**What is asked:** Give the lines below, from the first one through the line containing "pos(1177,455)", as a JSON list of strings with one string per line, leaving out any blank lines.

**Records for the task:**
──────────────────────────────

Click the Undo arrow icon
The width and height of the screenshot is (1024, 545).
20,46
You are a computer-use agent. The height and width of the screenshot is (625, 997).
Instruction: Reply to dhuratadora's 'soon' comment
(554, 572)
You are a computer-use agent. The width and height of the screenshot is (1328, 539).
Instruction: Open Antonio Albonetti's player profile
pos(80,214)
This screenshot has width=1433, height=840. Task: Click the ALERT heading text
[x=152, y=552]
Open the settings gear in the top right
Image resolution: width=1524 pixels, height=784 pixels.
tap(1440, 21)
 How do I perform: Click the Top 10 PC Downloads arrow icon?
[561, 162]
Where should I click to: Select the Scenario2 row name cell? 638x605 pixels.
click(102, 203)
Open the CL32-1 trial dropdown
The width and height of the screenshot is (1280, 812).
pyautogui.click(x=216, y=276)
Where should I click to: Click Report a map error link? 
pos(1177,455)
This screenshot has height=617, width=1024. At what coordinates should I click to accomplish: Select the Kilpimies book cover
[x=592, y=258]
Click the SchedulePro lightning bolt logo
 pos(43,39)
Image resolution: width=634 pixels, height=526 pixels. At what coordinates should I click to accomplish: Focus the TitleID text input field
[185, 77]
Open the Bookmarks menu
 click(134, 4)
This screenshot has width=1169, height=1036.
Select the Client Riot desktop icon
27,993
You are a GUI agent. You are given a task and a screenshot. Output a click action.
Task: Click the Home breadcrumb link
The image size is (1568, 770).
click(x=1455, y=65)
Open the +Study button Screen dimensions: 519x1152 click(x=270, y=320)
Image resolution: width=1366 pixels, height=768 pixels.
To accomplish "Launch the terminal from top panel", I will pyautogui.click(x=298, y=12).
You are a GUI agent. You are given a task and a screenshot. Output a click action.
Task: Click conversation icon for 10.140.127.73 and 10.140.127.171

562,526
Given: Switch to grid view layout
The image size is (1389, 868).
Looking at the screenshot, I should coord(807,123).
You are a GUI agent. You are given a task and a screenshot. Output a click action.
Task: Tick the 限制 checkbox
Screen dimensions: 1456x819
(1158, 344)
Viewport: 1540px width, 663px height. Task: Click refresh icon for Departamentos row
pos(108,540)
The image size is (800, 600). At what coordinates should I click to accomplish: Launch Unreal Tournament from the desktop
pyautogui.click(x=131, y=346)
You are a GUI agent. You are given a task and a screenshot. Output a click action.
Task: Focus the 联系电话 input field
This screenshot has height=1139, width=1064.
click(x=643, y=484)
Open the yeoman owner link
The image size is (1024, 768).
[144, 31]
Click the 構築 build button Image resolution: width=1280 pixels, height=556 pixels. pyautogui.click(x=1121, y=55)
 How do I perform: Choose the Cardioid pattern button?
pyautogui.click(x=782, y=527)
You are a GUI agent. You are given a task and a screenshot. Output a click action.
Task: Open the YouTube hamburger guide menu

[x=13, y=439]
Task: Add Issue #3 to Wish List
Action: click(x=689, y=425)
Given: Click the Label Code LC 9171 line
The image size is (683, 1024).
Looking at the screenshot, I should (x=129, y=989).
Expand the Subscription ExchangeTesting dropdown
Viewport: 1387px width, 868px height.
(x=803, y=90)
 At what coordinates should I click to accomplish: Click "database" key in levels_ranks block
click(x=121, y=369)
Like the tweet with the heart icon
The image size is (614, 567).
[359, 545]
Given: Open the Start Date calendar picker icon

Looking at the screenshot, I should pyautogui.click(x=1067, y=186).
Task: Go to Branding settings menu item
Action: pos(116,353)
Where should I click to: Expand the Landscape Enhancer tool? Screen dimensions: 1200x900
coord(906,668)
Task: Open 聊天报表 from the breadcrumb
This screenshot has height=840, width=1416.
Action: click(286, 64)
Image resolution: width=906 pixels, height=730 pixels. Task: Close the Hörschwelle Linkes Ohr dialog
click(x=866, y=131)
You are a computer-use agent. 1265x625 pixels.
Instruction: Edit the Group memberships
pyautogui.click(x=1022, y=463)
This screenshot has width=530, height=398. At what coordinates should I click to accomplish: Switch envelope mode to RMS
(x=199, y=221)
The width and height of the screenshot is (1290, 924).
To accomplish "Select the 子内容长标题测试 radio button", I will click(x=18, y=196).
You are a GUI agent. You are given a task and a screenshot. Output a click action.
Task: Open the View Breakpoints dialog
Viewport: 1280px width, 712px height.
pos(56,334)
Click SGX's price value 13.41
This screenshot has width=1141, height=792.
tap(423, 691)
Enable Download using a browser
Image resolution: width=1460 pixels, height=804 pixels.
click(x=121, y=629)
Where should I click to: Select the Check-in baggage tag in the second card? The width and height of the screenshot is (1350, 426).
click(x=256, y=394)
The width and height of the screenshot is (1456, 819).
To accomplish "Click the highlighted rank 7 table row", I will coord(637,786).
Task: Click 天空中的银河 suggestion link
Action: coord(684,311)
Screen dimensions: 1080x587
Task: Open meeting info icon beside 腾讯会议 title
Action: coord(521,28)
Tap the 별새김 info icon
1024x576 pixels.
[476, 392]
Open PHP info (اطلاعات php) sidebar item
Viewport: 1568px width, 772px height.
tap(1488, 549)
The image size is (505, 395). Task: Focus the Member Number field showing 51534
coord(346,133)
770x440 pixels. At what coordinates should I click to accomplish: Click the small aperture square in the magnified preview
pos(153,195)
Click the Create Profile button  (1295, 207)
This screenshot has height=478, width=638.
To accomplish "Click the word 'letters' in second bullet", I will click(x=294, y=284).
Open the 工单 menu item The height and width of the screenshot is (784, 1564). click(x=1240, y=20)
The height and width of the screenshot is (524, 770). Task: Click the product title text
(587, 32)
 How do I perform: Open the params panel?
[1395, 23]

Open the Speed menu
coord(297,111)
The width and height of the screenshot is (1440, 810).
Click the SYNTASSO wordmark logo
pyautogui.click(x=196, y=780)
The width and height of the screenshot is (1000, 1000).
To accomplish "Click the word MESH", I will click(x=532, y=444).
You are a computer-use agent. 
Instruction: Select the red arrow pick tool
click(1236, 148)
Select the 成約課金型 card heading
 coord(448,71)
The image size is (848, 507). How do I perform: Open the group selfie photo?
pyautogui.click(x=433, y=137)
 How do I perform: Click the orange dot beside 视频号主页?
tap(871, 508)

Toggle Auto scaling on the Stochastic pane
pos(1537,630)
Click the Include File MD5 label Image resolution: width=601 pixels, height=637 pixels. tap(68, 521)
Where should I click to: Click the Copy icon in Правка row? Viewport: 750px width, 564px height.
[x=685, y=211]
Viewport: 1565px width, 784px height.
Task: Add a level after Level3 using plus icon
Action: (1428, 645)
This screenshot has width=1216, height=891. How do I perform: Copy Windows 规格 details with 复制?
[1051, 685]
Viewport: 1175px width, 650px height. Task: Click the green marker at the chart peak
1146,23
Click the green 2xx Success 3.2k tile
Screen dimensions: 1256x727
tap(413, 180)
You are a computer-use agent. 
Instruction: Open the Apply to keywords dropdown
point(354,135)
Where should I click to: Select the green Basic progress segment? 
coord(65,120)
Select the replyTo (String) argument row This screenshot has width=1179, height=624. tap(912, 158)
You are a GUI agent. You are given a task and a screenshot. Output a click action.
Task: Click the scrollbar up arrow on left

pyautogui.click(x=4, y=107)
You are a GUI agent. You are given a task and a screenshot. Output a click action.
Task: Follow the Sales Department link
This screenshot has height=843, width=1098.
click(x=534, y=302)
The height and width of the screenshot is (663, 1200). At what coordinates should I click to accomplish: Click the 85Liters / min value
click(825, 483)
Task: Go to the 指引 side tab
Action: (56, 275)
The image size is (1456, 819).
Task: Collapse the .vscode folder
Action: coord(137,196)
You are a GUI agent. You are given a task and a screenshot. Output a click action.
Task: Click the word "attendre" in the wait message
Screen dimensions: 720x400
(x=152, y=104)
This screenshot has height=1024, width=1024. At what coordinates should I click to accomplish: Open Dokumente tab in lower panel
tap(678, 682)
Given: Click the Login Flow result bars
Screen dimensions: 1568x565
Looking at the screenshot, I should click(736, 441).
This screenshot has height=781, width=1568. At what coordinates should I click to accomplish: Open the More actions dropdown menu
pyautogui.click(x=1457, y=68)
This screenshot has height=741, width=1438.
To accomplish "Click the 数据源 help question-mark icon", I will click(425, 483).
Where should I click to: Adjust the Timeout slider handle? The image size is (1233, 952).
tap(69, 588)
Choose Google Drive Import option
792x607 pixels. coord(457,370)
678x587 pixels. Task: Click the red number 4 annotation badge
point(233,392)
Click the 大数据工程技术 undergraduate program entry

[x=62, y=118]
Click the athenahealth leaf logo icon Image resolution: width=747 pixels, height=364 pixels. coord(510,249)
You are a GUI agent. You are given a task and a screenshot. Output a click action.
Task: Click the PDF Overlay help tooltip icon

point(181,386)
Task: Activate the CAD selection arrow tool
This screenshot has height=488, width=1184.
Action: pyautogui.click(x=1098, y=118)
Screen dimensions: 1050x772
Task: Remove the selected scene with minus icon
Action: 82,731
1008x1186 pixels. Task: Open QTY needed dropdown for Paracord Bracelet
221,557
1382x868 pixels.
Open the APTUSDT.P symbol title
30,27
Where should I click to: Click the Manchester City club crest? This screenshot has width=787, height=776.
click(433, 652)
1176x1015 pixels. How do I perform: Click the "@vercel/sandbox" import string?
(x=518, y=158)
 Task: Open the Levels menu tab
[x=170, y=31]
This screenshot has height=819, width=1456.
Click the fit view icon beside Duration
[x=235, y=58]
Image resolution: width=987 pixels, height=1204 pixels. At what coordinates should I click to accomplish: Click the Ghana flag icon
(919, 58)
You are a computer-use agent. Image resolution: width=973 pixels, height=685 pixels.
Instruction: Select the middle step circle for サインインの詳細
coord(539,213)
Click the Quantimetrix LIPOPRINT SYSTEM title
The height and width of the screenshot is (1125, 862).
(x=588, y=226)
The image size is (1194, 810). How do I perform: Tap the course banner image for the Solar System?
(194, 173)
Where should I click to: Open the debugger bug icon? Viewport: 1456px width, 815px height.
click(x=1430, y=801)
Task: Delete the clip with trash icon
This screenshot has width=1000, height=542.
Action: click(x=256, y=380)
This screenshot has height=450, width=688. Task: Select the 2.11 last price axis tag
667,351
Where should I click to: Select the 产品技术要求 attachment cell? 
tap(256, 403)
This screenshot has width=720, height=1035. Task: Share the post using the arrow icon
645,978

──────────────────────────────

**Exercise solution:**
[
  "Click the Undo arrow icon",
  "The width and height of the screenshot is (1024, 545).",
  "20,46",
  "You are a computer-use agent. The height and width of the screenshot is (625, 997).",
  "Instruction: Reply to dhuratadora's 'soon' comment",
  "(554, 572)",
  "You are a computer-use agent. The width and height of the screenshot is (1328, 539).",
  "Instruction: Open Antonio Albonetti's player profile",
  "pos(80,214)",
  "This screenshot has width=1433, height=840. Task: Click the ALERT heading text",
  "[x=152, y=552]",
  "Open the settings gear in the top right",
  "Image resolution: width=1524 pixels, height=784 pixels.",
  "tap(1440, 21)",
  " How do I perform: Click the Top 10 PC Downloads arrow icon?",
  "[561, 162]",
  "Where should I click to: Select the Scenario2 row name cell? 638x605 pixels.",
  "click(102, 203)",
  "Open the CL32-1 trial dropdown",
  "The width and height of the screenshot is (1280, 812).",
  "pyautogui.click(x=216, y=276)",
  "Where should I click to: Click Report a map error link? ",
  "pos(1177,455)"
]